━━━ Extract ━━━

As I've said myself.. It's "potentially" and "if they make target clocks with the full 512 SPs."
I stand by the guesswork. A GTX 480 - assuming they can make clocks, and assuming all 512 shaders are working - will perform close to a 5970. Whether Nvidia can actually produce the cards is another matter.
Yes but what you're doing is providing a guess for the maximum theoretical performance and insinuating that will be its practical performance.
If this was how it worked, the 4870X2 would be faster than the GTX295 in everything, comparing raw theoretical GFLOPS performance.
The guesswork is a bit too sensationalist. Let me put it to you in another way:
"FERMI could be so fast that ATI will only be able to compete by releasing the 6870".
Now, even though ATI will be bringing out the "Northern Islands" GPUs later this year, FERMI was specced and finalised long before the 5800 GPUs were released. At this point Nvidia can only tweak clock speeds, or cut down the cores, they can't and haven't gone back to the drawing board with it. FERMI is set to run as fast as it was specced Q4'09, or slower.
Remember, FERMI is causing Nvidia problems. This points to two possible eventualities, either FERMI is very fast but very expensive and supply is very limited, or we will see a cut down version.
All true, of course. Bear in mind I wrote that little piece before the 5970 was released and before numbers were even available. It scaled just a tiny bit better than I was expecting, but still only beat the GTX 295 by 40% (IIRC) at 2560x1600, and about 30% at 1920x1200. If Fermi makes 512 SPs, that's 113% more shaders than a GTX 285, and we already know a pair of those in SLI beat a 295. It's still 7% more shaders than a GTX 295, and there *should* be no dual-gpu penalty attached. The conclusion I drew (and still draw) from all that?
If Fermi makes clocks, it'll come close to, or beat the 5970. If it doesn't, it's just gonna be a boring 295-on-a-card. I didn't base my conclusion on anything other than extrapolation on current generation peformance with a sprinkling of speculation. I've never claimed anything more.

━━━

→ **Exercise 1**
List every percentage figure that appears in the Fermi discussion.

━━━ Material for this exercise ━━━

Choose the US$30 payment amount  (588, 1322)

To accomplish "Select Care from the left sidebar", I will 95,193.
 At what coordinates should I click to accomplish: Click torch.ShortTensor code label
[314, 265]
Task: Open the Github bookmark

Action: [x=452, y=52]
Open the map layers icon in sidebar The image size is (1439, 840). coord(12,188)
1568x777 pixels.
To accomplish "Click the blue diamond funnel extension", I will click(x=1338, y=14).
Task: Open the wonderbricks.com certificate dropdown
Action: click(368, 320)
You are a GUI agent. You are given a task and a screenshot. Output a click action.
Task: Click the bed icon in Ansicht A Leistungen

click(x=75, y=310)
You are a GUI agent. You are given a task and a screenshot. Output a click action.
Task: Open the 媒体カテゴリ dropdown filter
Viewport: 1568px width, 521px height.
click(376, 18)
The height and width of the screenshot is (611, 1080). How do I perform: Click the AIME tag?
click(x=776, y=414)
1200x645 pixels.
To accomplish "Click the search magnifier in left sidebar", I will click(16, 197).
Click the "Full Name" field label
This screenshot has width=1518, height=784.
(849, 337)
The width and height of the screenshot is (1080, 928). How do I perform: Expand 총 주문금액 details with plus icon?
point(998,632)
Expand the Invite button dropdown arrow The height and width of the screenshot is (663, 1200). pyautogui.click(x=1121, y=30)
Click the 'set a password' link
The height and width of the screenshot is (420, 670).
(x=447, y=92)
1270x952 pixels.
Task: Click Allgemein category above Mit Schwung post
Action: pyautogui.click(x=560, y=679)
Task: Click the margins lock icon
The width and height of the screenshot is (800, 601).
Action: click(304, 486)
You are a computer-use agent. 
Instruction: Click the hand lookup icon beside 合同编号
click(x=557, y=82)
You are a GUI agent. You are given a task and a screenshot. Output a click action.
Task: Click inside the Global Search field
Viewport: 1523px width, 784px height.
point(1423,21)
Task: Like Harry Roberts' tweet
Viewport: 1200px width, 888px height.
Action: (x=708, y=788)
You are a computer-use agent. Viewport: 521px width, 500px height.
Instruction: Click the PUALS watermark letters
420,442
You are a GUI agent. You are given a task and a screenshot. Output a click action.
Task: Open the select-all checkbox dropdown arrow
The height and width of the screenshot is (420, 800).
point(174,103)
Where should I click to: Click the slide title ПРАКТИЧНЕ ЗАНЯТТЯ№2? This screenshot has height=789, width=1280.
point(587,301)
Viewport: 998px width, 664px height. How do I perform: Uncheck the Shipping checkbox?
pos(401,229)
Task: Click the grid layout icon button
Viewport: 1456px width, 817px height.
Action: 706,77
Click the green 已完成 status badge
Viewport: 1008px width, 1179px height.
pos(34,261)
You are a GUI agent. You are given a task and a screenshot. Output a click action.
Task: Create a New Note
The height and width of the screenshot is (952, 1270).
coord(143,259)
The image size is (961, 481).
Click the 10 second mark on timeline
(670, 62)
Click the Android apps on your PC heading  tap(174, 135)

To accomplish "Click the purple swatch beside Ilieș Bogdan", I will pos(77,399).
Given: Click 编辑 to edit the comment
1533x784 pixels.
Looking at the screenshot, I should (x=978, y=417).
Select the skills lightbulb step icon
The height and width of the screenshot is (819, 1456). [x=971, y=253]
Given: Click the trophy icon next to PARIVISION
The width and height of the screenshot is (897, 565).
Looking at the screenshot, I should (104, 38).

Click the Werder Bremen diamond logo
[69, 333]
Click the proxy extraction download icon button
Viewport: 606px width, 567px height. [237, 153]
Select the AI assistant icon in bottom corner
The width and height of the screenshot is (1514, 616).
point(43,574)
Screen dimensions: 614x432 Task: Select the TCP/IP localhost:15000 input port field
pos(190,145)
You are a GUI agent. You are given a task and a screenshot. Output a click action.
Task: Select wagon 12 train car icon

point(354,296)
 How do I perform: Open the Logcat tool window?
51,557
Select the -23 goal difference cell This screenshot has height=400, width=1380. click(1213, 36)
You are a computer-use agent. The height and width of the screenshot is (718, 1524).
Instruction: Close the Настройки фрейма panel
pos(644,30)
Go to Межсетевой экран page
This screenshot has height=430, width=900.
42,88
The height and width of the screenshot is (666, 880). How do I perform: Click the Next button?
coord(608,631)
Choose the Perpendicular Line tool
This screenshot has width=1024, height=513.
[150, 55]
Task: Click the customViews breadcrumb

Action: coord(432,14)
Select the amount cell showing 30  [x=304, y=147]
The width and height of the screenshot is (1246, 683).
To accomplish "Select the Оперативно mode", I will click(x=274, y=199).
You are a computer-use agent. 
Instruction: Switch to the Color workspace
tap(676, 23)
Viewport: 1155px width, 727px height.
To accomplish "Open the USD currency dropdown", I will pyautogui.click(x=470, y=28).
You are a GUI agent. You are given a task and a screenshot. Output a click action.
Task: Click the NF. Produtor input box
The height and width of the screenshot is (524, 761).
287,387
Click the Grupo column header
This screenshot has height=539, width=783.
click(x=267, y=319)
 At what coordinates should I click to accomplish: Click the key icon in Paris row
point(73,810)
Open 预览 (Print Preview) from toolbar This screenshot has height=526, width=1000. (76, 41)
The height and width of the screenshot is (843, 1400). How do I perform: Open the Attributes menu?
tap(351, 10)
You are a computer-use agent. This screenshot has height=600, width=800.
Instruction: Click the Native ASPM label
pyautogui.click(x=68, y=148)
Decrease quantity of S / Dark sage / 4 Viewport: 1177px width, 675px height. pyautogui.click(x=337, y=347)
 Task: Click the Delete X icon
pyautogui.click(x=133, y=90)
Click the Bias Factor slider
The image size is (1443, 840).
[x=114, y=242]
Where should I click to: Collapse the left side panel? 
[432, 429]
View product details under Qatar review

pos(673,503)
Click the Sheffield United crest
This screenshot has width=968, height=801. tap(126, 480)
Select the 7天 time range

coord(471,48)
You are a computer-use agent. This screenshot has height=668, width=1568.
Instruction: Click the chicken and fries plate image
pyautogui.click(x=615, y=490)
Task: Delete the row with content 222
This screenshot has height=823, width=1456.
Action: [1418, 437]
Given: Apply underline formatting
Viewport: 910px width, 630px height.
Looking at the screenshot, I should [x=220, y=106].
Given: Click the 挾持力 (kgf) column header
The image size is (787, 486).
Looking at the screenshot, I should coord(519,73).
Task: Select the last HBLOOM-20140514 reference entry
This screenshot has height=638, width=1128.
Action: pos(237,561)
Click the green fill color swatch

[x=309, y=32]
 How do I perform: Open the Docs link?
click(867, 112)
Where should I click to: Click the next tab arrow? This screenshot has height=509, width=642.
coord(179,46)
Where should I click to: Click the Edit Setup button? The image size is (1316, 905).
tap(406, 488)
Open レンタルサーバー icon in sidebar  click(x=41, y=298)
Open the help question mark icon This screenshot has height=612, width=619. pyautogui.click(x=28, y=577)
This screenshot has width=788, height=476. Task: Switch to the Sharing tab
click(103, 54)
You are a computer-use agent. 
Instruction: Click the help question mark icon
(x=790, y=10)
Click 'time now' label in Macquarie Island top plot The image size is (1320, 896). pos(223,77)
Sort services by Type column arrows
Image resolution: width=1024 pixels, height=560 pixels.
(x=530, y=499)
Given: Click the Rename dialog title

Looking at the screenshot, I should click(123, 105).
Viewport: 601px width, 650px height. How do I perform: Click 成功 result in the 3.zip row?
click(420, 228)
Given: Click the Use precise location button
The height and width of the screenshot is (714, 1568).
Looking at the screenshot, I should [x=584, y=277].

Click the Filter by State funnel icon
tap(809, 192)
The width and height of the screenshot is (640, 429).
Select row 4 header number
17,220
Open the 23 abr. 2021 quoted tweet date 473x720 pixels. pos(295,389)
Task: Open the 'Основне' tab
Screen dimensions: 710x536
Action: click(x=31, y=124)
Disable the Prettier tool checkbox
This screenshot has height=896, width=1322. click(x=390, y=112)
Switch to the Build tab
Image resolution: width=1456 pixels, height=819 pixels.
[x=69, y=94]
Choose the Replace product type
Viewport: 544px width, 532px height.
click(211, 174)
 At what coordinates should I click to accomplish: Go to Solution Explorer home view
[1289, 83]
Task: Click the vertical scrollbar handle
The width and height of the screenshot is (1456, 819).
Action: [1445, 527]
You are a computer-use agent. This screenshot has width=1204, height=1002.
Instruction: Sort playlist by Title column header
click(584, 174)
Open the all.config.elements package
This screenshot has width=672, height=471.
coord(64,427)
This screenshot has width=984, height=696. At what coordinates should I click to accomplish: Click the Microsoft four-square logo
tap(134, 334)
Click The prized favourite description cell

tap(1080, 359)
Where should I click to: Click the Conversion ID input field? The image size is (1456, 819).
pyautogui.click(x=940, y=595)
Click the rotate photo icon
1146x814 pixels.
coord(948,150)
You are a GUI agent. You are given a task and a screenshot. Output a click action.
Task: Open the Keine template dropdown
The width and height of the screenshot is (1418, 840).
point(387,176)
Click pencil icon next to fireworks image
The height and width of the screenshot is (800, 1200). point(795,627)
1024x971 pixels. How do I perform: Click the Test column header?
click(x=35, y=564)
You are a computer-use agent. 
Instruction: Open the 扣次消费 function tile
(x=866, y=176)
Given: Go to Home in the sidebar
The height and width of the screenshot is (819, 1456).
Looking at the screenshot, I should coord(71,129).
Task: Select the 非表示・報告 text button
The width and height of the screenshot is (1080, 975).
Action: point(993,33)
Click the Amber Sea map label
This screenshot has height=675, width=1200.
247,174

━━━

→ **Exercise 2**
Render the stretch of entries from the line containing "Open the map" through the line containing "click(x=75, y=310)" as a Markdown table with columns Row and Entry, omitting blank lines.

→ **Written response 1**
40%, 30%, 113%, 7%

→ **Written response 2**
| Row | Entry |
|---|---|
| 1 | Open the map layers icon in sidebar The image size is (1439, 840). coord(12,188) |
| 2 | 1568x777 pixels. |
| 3 | To accomplish "Click the blue diamond funnel extension", I will click(x=1338, y=14). |
| 4 | Task: Open the wonderbricks.com certificate dropdown |
| 5 | Action: click(368, 320) |
| 6 | You are a GUI agent. You are given a task and a screenshot. Output a click action. |
| 7 | Task: Click the bed icon in Ansicht A Leistungen |
| 8 | click(x=75, y=310) |